What you are asked to do ▸
From the top of the records below down to the line containing "Visit the Support page", reproduce every line exactly.

Data ▸
---

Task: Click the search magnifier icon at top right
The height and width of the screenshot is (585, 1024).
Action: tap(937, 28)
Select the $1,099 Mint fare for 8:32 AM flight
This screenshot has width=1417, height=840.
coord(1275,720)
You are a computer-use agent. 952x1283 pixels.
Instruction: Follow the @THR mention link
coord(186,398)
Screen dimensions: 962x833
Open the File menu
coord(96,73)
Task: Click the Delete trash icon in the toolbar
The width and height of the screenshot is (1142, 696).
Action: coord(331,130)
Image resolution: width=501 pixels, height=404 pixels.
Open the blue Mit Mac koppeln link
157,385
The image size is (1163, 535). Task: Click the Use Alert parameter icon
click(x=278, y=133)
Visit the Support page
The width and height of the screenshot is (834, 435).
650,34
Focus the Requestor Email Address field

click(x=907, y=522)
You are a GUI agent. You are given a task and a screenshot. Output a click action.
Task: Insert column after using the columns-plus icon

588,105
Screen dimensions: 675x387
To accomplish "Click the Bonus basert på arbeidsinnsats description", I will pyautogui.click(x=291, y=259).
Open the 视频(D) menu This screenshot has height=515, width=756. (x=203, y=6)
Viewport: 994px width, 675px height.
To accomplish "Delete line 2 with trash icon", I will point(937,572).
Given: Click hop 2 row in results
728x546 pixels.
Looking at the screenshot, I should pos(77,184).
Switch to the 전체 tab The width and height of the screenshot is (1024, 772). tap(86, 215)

---

Result of the task ▸
Task: Click the search magnifier icon at top right
The height and width of the screenshot is (585, 1024).
Action: tap(937, 28)
Select the $1,099 Mint fare for 8:32 AM flight
This screenshot has width=1417, height=840.
coord(1275,720)
You are a computer-use agent. 952x1283 pixels.
Instruction: Follow the @THR mention link
coord(186,398)
Screen dimensions: 962x833
Open the File menu
coord(96,73)
Task: Click the Delete trash icon in the toolbar
The width and height of the screenshot is (1142, 696).
Action: coord(331,130)
Image resolution: width=501 pixels, height=404 pixels.
Open the blue Mit Mac koppeln link
157,385
The image size is (1163, 535). Task: Click the Use Alert parameter icon
click(x=278, y=133)
Visit the Support page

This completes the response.